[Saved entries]
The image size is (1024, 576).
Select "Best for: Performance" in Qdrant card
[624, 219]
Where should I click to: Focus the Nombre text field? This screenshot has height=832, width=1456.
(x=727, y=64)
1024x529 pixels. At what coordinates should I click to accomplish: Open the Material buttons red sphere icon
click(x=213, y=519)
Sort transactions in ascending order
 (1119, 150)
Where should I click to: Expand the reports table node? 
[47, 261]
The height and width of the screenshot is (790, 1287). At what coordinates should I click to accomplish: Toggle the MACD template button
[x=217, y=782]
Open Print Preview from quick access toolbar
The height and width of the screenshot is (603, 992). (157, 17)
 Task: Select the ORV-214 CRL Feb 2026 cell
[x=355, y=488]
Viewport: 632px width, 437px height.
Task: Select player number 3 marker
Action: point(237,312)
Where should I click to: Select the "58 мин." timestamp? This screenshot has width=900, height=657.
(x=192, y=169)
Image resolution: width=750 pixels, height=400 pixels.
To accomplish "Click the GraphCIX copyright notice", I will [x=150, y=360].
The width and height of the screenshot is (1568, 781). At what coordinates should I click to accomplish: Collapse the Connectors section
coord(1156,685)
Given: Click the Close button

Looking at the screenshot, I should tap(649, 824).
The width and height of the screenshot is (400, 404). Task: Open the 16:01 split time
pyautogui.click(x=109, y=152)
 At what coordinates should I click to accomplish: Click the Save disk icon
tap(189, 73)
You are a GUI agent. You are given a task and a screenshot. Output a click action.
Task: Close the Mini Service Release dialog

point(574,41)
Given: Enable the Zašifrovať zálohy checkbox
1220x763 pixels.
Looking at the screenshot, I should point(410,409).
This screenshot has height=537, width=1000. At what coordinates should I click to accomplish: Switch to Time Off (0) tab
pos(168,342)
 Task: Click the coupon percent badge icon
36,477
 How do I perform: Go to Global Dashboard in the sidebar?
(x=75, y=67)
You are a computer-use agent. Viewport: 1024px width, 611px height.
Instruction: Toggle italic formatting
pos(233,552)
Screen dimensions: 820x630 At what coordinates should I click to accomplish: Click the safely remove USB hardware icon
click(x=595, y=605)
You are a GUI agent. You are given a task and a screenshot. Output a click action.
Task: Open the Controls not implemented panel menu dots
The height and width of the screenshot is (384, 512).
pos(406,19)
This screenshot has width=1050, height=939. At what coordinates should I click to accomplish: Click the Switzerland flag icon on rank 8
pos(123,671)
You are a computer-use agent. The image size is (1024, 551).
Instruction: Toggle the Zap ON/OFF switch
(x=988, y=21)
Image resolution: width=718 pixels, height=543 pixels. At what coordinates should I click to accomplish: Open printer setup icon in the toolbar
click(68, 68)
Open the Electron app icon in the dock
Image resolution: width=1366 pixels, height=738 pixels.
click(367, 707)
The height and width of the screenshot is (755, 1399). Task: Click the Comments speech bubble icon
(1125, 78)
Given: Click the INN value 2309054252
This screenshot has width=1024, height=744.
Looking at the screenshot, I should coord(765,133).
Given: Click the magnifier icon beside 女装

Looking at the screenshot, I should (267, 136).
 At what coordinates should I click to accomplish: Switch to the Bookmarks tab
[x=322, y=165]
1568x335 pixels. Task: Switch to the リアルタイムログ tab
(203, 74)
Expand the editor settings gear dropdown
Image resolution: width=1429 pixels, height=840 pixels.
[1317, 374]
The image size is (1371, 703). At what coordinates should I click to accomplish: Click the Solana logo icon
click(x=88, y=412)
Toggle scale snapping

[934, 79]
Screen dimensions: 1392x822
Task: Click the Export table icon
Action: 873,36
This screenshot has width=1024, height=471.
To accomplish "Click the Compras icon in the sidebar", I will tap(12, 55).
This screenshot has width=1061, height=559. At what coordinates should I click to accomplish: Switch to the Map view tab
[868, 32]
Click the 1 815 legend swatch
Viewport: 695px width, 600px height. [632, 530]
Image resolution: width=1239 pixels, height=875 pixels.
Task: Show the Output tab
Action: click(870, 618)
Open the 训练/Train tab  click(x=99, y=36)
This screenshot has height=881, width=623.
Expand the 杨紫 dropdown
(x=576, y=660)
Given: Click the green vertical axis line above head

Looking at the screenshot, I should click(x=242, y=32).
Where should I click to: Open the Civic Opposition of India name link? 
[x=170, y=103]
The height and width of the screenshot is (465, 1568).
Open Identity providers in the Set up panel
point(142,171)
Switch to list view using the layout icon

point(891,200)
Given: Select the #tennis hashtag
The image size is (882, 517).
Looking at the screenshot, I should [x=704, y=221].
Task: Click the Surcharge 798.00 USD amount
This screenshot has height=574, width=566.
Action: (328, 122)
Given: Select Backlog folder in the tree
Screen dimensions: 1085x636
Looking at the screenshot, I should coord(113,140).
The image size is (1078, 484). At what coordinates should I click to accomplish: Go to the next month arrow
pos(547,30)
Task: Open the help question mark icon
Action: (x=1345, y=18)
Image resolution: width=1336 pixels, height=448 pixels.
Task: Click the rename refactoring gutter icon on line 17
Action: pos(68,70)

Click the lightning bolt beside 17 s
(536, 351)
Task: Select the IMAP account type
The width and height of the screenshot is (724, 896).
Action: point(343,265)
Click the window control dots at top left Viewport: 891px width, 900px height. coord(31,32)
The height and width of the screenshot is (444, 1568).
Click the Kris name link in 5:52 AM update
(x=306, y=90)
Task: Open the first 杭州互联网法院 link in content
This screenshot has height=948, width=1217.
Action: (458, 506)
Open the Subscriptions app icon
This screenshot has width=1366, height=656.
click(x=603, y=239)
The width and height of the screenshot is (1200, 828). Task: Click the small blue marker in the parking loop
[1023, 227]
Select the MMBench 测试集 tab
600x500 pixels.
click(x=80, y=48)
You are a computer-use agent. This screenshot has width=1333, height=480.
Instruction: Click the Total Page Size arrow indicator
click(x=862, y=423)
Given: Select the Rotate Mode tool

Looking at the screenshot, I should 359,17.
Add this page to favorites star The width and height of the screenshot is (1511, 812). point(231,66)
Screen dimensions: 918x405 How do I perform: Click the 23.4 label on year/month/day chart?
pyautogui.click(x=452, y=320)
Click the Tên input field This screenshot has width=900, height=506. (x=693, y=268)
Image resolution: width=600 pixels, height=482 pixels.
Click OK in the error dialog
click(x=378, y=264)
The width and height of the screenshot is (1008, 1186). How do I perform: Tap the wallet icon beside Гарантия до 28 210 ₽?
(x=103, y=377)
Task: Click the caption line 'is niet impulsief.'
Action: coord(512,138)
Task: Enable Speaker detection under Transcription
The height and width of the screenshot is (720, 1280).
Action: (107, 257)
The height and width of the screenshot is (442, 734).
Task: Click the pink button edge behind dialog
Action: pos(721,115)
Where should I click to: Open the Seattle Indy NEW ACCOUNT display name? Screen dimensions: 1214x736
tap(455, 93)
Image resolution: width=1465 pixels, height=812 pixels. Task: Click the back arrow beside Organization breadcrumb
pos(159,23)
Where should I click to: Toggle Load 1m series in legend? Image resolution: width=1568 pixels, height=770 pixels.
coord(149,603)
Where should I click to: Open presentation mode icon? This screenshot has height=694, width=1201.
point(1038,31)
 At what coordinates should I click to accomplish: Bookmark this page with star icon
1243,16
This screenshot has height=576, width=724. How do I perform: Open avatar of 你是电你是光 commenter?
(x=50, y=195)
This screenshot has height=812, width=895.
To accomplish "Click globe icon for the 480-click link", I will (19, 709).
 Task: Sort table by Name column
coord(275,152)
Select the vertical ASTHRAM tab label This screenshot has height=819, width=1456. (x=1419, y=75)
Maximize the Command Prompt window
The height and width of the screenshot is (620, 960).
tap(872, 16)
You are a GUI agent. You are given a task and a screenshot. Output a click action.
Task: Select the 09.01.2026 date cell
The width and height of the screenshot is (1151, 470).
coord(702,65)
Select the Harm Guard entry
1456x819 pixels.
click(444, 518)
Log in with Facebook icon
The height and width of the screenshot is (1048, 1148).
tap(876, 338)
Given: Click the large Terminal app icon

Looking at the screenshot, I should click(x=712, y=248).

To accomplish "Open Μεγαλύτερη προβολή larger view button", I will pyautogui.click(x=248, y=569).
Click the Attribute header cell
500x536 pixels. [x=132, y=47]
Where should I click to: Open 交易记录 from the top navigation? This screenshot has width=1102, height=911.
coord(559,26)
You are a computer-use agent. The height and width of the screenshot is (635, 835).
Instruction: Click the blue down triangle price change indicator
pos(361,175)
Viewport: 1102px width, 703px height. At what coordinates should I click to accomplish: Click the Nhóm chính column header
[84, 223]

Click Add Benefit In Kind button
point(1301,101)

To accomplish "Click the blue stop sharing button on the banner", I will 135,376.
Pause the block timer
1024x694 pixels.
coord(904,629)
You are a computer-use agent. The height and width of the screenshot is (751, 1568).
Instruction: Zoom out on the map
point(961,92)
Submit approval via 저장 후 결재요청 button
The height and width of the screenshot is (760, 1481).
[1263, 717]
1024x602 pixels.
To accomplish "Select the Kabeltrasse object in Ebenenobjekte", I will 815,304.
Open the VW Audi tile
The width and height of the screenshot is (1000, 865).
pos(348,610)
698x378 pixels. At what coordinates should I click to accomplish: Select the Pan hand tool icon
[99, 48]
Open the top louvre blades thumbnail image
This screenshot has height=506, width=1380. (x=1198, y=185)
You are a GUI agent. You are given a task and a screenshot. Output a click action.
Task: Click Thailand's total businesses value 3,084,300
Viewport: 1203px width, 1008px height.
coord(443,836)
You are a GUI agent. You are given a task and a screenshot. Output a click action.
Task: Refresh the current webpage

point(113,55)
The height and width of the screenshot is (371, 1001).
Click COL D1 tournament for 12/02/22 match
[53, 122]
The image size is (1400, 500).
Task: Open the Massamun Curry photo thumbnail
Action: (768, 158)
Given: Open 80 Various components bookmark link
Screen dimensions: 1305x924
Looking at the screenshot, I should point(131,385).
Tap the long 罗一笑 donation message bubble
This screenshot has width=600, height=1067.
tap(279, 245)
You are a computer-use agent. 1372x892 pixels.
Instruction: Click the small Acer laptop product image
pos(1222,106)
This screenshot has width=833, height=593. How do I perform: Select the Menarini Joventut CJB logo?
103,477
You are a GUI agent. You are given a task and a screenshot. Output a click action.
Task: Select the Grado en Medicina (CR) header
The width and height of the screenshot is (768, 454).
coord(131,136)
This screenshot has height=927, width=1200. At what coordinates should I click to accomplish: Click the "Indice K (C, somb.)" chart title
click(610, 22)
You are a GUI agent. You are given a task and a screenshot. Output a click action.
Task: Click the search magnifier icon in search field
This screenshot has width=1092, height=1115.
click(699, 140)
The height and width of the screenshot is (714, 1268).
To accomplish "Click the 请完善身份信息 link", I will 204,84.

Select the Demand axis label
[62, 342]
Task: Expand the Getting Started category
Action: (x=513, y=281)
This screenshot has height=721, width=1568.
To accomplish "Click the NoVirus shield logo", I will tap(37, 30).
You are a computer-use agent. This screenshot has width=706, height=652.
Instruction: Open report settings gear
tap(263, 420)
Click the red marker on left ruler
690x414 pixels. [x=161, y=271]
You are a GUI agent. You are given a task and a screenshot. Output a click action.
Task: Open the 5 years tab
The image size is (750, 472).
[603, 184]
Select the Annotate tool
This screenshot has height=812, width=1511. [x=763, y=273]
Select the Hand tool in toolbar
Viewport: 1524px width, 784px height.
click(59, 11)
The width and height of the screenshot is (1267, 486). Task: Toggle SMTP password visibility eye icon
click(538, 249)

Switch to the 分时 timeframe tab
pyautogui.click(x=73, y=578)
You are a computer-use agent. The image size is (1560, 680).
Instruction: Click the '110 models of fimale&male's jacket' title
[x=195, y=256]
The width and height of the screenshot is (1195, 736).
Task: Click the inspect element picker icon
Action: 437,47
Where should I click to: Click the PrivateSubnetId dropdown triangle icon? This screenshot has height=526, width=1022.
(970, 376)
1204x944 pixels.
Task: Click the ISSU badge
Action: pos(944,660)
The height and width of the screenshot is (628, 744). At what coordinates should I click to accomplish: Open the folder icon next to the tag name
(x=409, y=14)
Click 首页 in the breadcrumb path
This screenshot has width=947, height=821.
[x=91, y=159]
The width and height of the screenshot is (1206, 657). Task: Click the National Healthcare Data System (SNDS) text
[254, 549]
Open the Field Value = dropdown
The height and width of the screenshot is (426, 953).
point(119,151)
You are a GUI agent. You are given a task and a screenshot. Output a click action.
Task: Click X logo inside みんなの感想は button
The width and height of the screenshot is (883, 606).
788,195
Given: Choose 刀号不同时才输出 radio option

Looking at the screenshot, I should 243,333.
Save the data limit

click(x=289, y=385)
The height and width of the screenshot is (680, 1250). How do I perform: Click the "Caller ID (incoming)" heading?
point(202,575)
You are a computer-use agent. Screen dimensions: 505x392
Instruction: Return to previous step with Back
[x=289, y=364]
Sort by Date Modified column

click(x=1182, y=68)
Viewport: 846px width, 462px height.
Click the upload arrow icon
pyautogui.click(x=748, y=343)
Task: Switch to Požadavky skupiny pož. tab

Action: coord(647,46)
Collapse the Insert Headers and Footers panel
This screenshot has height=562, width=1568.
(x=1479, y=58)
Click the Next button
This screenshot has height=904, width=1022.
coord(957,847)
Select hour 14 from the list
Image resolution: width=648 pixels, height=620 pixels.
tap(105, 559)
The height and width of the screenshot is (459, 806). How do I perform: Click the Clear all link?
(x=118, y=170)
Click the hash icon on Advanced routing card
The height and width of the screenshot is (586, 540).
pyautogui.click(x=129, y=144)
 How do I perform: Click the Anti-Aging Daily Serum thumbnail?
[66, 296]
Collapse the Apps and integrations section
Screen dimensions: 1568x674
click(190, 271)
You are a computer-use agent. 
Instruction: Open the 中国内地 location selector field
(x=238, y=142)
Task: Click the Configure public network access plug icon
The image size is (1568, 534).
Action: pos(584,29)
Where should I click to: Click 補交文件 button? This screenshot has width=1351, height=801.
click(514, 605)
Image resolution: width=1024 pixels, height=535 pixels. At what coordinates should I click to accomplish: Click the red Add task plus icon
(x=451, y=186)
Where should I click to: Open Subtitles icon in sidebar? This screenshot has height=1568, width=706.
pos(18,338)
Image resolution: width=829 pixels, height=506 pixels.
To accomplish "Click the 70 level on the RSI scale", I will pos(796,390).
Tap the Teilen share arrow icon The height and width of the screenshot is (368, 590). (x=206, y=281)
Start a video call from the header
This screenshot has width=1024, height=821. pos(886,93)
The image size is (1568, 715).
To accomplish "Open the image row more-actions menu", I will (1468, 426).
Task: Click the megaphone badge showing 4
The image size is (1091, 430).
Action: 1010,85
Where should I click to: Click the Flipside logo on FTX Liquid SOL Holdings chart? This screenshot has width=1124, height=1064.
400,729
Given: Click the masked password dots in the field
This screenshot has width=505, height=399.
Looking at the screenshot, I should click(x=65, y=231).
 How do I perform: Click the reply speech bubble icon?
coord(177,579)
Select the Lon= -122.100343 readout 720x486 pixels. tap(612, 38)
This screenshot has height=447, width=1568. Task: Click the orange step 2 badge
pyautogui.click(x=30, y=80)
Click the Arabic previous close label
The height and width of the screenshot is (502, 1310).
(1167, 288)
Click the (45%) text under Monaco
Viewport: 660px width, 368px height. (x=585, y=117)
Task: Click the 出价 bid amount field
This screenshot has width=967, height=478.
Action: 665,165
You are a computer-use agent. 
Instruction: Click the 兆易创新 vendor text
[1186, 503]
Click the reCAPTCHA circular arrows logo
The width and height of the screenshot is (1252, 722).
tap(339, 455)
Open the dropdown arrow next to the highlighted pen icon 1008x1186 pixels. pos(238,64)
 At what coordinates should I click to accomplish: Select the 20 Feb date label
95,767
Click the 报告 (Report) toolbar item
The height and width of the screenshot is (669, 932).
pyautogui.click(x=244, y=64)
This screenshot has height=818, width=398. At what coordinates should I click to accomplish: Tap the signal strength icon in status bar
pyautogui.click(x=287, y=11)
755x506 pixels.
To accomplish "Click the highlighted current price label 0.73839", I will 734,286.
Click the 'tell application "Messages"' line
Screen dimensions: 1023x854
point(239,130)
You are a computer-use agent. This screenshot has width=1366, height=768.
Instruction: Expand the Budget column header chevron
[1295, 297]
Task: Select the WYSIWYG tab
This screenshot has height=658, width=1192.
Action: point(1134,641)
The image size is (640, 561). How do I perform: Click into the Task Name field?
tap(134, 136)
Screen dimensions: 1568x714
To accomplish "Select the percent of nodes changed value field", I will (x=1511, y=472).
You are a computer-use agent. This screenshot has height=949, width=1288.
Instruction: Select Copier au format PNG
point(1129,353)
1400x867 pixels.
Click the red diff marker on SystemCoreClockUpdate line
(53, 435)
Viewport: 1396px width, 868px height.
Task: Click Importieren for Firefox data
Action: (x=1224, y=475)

• _Try it_
Among the lines in the data above, find those containing "menu" and give only how many there are.

• _Written response_
2